I thought this piece was an April Fool’s joke, but it’s dated the third: hyperbole, cliché, metaphors so mixed you can’t tell where the crescendos end and the whirlpools begin. But Stephen Pollard has a point. I couldn’t get into the Tesco carpark today for the customers panic-buying in the wake of the chaotic chaos threatening to overwhelm the chaotic shambles of a government that has plunged our chaos-stricken nation into chaos.
Check out the opening paragraph:
It is almost impossible to overstate the chaos [but you’re going to have a go, aren’t you, Stephen?] which has engulfed the Labour Party in the past week. The Blairites are openly attacking the Chancellor. The Brownites are ranting against the Prime Minister. The Labour Party itself, caught in the middle, is being spun around from pillar to post without an anchor.
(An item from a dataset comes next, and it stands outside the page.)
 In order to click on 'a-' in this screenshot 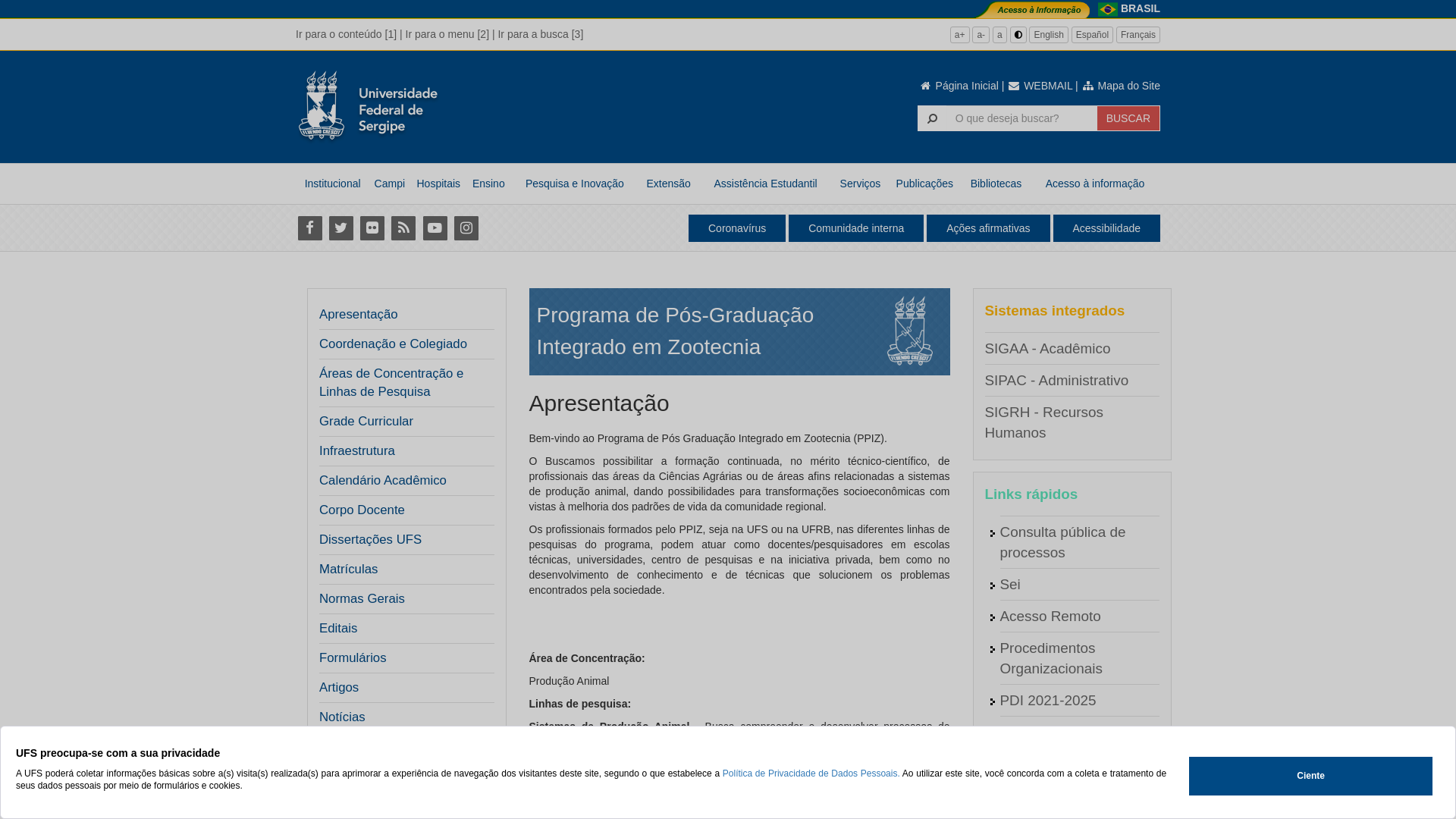, I will do `click(971, 34)`.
Apparently we are all “rubber neckers at the scene of a car crash”, the Blair Brown spat has reached such a “crescendo of intensity”—no: “a level of passion”—that “the Government itself is near to being out of control”. Blair and Brown have “stared at the precipice”, the “glue has finally come unstuck”, they won’t “bite their tongues” any more.
Look at Blair’s “deliberate act of provocation”. Their “courtiers” had been “let off a part of their leashes” [huh?], and then “reigned [sic] in”; now they are “going full pelt at each others’ throats”. A “string of stories” “have [sic] emanated” from the the Blairites. Things are “incendiary”! The atmosphere is “febrile”! (And that same atmosphere is somehow being “played out”.) The speculation is “wild”! “The rumour mill is [wait for it] in full swing”! Apparently the Pension Commission is recommending, er, “a huge increase in public money” [WTF?]
But that’s not all! “A new battlefront has emerged”. “Britain’s future prosperity is at stake.” Never fear! Stephen has the solution:
That is why this festering feud must now be resolved. Mr Blair is a busted flush, unable to pass the legislation he claims he is in office to secure.
The time has come for him to step aside and let Mr Brown get on with things his way – for good or ill.
Christ, Stephen, I wish I could get paid by the Mail for turning in that sort of copy. Maybe it is a parody. Go on, you can tell us. You couldn’t have written this crap with a straight face, could you?
I’m off to buy some gold now before the uncontrollable lack of control of a government utterly out of control finally precipitates an inevitable and uncontrollable run on Sterling.